The minority rights of the company's shareholders are exercised according to Codified Law 4548/2018 as in force.  

 

Every shareholder listed in the register of shareholders kept by the Company on the date of approval of the annual financial statements by the Annual General Meeting of shareholders or whenever appointed is entitled to a dividend. The payment of the dividend by the Company is made through a credit institution or ELKAT at the Company's option.

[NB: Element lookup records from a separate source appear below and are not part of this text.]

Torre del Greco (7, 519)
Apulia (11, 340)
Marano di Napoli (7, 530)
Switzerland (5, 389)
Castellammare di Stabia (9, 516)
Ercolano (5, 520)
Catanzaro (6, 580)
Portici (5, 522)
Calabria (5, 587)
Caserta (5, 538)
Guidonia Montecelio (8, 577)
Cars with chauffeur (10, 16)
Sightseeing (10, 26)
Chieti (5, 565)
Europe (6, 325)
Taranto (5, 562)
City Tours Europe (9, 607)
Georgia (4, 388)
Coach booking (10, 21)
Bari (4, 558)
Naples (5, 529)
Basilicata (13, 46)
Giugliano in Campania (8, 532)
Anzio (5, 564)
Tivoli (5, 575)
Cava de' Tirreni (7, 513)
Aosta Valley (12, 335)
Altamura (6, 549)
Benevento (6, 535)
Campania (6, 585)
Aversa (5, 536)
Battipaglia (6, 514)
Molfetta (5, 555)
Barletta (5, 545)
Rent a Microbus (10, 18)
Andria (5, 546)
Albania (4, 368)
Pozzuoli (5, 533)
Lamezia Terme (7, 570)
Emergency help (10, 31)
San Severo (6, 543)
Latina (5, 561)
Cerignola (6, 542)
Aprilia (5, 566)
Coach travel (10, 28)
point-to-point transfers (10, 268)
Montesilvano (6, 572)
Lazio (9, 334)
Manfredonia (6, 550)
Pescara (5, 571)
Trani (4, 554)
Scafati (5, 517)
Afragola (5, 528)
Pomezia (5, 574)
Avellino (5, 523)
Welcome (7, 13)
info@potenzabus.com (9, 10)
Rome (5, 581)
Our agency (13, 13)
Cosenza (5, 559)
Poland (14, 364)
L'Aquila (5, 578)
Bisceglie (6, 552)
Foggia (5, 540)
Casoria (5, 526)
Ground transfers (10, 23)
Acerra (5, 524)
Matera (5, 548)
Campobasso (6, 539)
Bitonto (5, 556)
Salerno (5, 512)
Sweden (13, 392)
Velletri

The selected entity is paid the total dividend payable which is distributed to the beneficiaries in accordance with the information provided by the Company in accordance with the specific provisions of the Dematerialized Securities System (DSS) Regulation of Operation. The payment and payment of the dividend will be made pursuant to a relevant written agreement between the Company and the selected entity, which must show that the deposit of the individual dividend amounts to the operators of the DSS will have been made within seven working days at the latest from the date of determination of the beneficiaries of the dividend. Entitlement to dividends which have not been claimed for a period of five years is time-barred in favour of the State. 

 

Regarding the procedure for the participation of shareholders in the General Meetings of the Company's shareholders, and the procedure for the payment of the dividend, they will be applied in addition to the provisions of the Articles of Association and the provisions of the Regulation of Operation and Liquidation of the Company's Dematerialized Securities System, as in force from time to time.